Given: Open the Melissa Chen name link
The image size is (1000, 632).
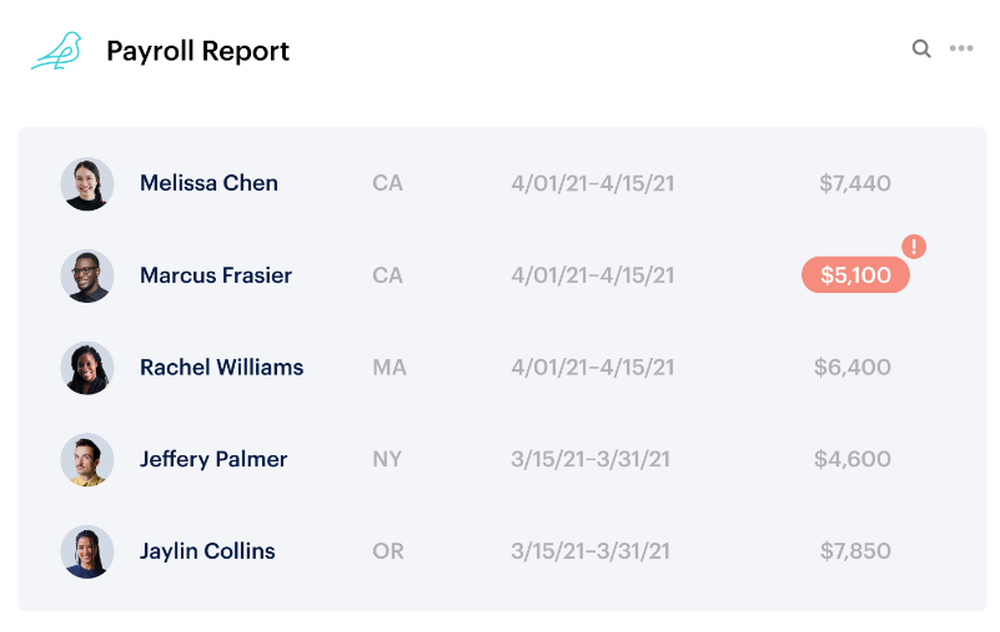Looking at the screenshot, I should (209, 183).
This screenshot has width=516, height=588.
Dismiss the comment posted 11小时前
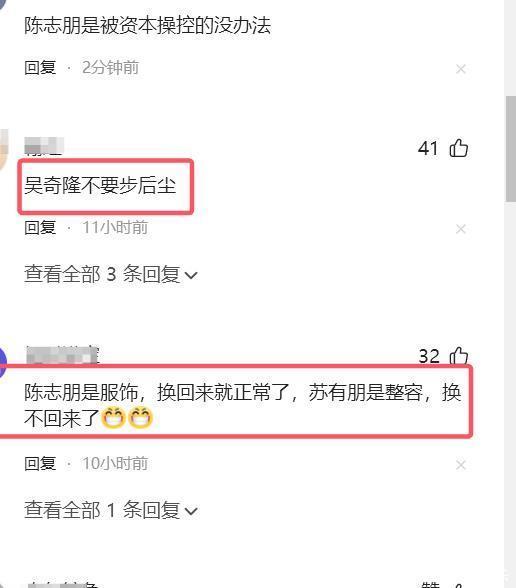pos(461,229)
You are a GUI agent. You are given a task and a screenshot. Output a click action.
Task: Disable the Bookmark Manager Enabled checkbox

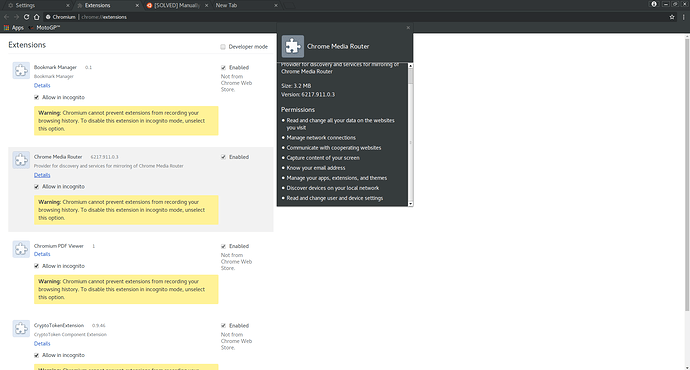tap(224, 67)
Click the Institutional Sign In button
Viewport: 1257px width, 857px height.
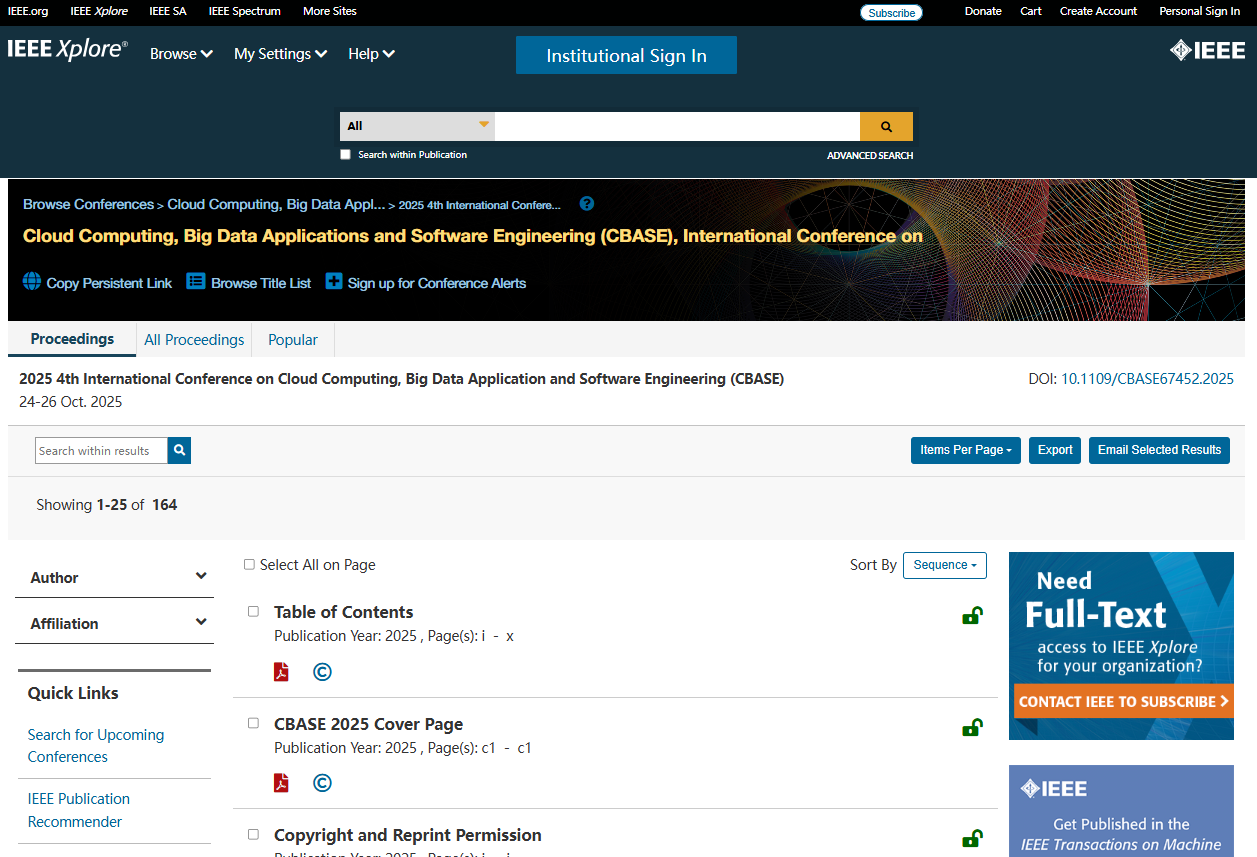point(626,56)
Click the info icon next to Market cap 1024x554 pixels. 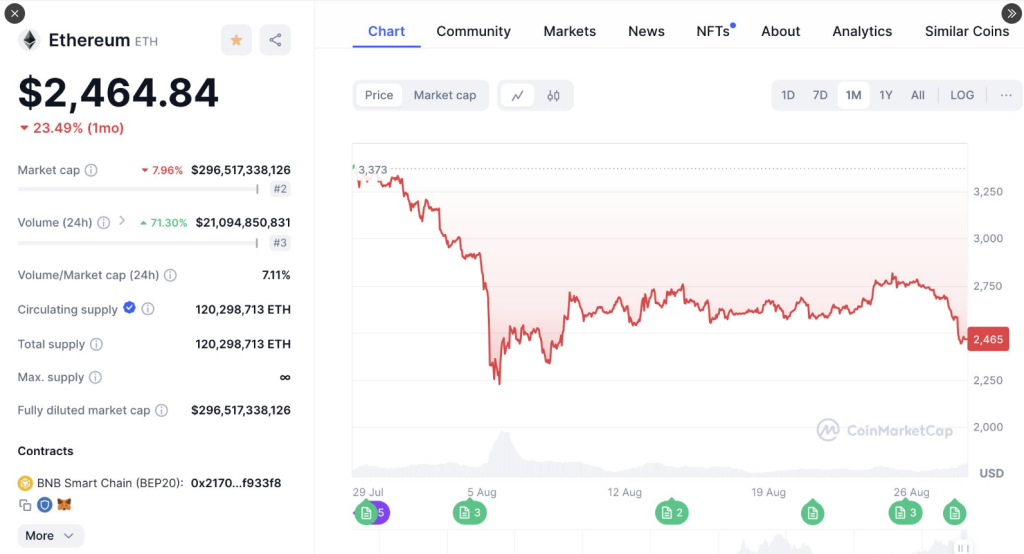point(91,170)
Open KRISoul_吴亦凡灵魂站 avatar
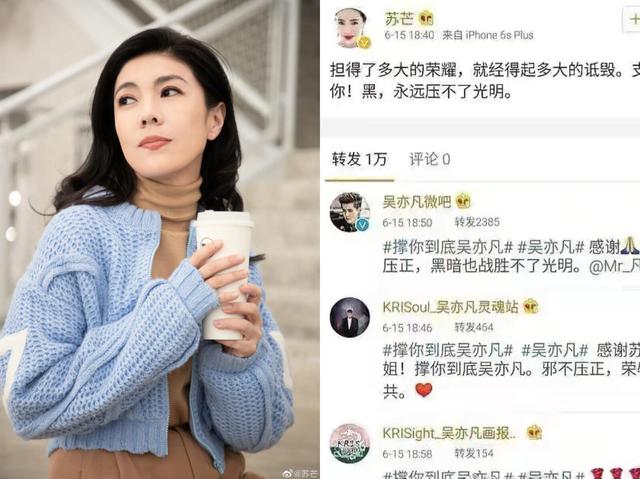The image size is (640, 479). tap(350, 317)
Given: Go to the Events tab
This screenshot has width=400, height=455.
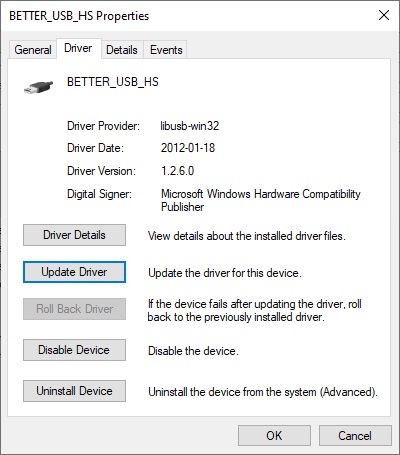Looking at the screenshot, I should pos(166,50).
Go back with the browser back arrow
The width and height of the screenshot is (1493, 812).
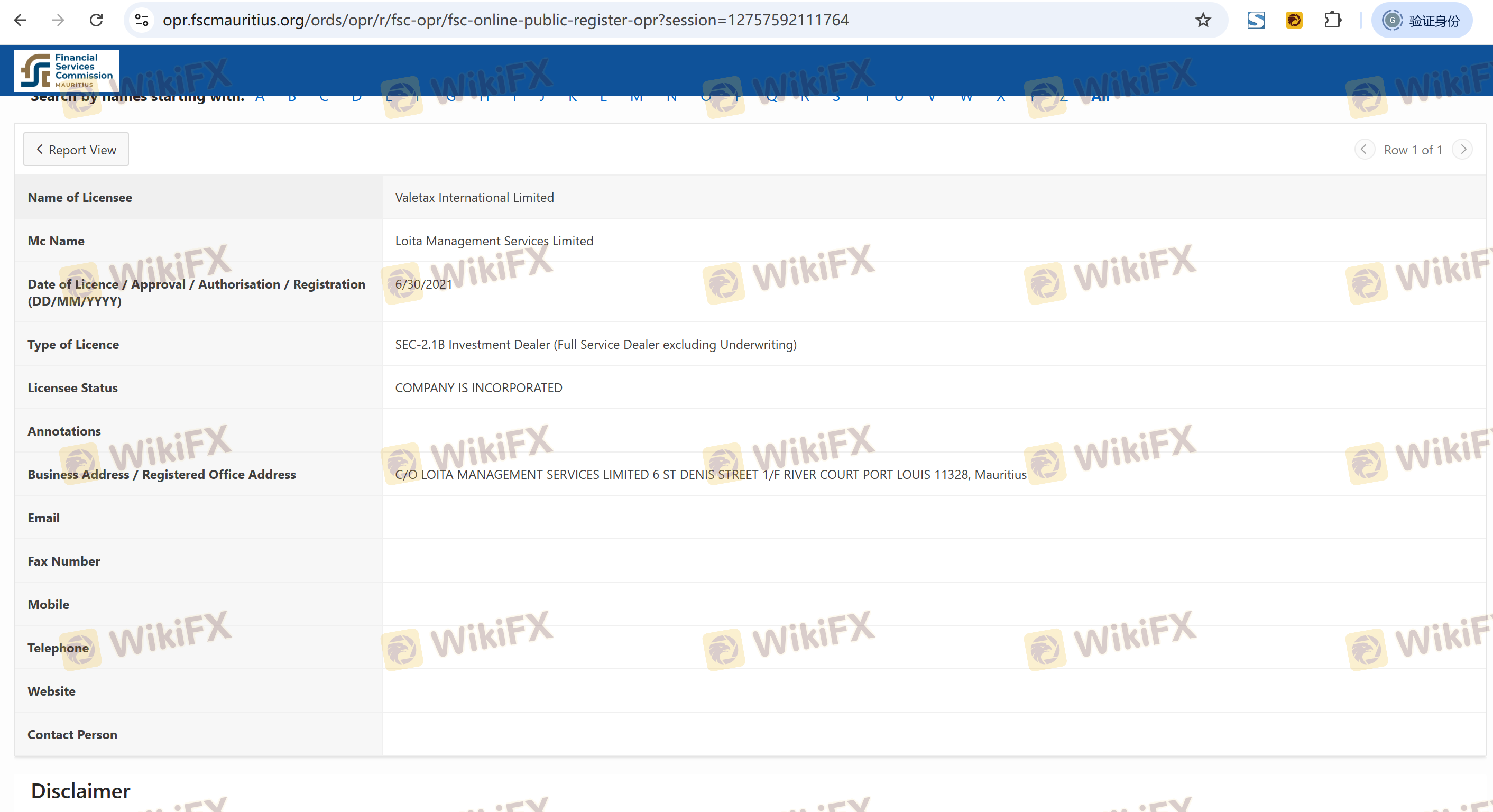(21, 20)
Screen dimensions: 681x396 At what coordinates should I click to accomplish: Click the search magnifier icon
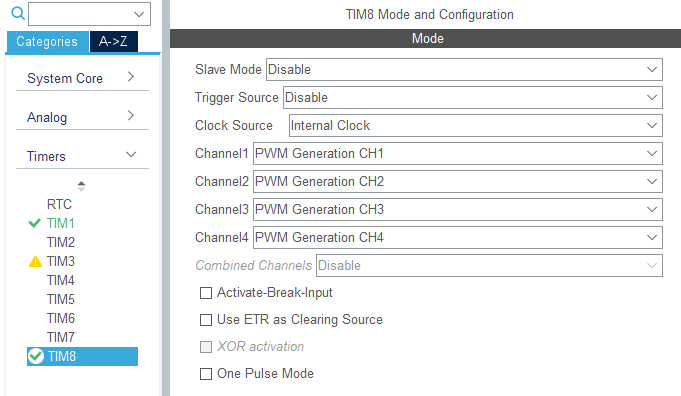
__________________________________________________
* _Exercise description_
Reproduce verbatim the stretch of the data above from the line containing "This screenshot has width=516, height=588." through the line containing "tap(224, 67)", with both of those lines included. Omit the pictures from your reproduction.

* _Solution to the problem_
This screenshot has width=516, height=588.
Dismiss the comment posted 11小时前
pos(461,229)
You are a GUI agent. You are given a task and a screenshot. Output a click action.
Task: Disable the Bookmark Manager Enabled checkbox

tap(224, 67)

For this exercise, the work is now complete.